(Beginning of Input records)

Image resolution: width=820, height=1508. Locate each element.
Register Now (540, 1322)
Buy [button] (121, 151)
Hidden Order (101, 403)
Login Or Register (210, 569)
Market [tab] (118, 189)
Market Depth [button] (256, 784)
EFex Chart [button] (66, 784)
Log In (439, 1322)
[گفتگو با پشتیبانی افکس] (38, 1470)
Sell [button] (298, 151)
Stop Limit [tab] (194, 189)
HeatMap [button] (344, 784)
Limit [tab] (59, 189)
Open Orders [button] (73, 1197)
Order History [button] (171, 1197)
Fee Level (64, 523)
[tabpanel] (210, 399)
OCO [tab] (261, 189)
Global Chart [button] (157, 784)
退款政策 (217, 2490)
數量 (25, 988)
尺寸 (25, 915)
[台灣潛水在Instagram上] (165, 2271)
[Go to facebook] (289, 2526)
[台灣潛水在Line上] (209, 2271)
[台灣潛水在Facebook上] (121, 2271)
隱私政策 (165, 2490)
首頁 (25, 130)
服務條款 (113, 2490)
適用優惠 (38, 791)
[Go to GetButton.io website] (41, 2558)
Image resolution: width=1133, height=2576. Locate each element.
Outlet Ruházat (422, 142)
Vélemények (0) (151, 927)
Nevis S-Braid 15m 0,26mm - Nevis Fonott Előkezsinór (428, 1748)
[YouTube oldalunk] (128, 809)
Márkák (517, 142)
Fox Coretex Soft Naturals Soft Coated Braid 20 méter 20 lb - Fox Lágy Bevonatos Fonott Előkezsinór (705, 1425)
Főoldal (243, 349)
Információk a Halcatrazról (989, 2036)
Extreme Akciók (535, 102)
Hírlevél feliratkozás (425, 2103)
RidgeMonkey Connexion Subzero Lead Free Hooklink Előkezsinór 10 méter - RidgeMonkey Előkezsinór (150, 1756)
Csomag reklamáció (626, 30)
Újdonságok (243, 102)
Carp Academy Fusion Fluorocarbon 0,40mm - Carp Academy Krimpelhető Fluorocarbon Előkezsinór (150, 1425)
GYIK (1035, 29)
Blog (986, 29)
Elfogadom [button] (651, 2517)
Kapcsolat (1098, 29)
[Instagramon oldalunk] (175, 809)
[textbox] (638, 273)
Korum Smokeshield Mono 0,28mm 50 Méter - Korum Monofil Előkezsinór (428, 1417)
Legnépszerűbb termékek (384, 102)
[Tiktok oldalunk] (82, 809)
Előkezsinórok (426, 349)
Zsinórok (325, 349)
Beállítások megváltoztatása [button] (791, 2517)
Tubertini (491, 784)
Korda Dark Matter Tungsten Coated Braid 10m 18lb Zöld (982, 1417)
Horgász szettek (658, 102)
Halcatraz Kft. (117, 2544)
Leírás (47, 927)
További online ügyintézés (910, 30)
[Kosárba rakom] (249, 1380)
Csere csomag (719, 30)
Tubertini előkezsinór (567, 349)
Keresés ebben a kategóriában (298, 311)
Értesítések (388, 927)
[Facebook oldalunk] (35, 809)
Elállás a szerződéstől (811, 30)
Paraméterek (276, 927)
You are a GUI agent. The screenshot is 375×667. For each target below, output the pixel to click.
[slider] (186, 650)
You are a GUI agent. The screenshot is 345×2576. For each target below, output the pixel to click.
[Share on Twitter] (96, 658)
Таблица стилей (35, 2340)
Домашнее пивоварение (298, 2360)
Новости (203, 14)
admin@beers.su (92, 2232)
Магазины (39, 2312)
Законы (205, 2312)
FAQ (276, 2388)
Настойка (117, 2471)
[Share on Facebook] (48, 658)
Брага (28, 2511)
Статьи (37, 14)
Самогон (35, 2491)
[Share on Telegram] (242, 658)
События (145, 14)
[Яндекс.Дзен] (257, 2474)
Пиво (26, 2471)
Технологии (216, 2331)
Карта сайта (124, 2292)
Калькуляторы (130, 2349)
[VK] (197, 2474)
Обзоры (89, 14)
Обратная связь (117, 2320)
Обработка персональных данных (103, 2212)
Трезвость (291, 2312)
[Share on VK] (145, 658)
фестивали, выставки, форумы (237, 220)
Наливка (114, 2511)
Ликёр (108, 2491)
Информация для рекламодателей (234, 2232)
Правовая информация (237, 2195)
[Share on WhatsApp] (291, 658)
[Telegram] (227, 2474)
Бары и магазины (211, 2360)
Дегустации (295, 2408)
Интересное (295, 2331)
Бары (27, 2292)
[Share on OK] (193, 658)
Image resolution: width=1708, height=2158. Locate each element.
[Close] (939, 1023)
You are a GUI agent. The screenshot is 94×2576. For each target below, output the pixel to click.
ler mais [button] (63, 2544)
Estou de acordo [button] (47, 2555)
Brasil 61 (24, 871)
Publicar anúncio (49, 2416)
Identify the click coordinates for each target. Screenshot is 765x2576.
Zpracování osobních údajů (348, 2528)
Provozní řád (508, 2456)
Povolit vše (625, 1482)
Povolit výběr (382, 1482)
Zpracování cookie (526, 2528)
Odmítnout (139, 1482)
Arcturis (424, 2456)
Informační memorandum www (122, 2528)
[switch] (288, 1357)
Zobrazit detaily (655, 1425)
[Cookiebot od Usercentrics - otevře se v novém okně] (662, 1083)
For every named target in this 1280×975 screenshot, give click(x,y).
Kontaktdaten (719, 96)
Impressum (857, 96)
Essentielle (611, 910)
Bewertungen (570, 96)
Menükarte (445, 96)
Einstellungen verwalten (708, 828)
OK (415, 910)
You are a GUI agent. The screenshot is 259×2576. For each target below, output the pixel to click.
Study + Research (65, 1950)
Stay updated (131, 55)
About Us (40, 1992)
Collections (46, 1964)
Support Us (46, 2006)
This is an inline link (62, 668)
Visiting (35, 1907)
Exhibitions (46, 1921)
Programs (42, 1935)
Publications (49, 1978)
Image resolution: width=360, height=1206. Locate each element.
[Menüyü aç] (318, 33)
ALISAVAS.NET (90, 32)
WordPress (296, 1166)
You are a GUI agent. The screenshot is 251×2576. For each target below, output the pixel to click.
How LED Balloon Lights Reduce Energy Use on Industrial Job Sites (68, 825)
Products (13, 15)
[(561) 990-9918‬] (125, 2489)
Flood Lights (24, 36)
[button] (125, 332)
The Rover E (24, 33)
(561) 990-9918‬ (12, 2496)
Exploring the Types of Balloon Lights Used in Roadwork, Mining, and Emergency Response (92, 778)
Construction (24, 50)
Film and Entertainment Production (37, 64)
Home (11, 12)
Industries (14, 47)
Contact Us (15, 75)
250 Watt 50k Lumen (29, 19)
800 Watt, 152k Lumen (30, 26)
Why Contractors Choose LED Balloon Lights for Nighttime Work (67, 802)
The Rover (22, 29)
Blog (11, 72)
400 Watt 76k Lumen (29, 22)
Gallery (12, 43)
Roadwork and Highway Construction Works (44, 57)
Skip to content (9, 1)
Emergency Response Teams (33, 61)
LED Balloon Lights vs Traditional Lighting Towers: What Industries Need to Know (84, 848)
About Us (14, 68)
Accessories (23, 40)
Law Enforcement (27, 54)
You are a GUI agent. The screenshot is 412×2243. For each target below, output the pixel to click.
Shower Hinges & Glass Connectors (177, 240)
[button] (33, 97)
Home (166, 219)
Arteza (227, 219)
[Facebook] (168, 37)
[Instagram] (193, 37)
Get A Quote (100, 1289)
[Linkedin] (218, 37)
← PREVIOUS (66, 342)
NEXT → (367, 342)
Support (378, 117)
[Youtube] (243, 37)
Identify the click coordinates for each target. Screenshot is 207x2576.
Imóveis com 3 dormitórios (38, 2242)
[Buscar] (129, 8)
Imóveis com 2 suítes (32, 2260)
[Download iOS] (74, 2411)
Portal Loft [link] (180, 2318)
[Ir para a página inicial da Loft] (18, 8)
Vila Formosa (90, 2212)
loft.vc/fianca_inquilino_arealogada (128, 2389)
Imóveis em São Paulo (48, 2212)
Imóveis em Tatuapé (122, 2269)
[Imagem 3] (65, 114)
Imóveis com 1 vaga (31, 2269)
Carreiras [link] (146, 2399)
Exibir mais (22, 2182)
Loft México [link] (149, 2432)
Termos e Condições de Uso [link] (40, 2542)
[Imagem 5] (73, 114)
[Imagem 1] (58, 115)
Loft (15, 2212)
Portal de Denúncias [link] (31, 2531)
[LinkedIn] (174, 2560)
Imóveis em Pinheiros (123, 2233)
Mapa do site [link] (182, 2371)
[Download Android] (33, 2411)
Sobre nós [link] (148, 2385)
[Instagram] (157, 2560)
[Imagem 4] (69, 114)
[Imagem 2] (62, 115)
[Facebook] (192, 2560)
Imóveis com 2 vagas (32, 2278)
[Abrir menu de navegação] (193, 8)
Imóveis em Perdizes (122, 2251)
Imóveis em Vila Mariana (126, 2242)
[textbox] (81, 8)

(End of Input records)

Only lines containing the word "Imóveis" should appear in the answer, and every such line from the records above must be there.

Exercise output |
Imóveis com 3 dormitórios (38, 2242)
Imóveis com 2 suítes (32, 2260)
Imóveis em São Paulo (48, 2212)
Imóveis em Tatuapé (122, 2269)
Imóveis com 1 vaga (31, 2269)
Imóveis em Pinheiros (123, 2233)
Imóveis com 2 vagas (32, 2278)
Imóveis em Perdizes (122, 2251)
Imóveis em Vila Mariana (126, 2242)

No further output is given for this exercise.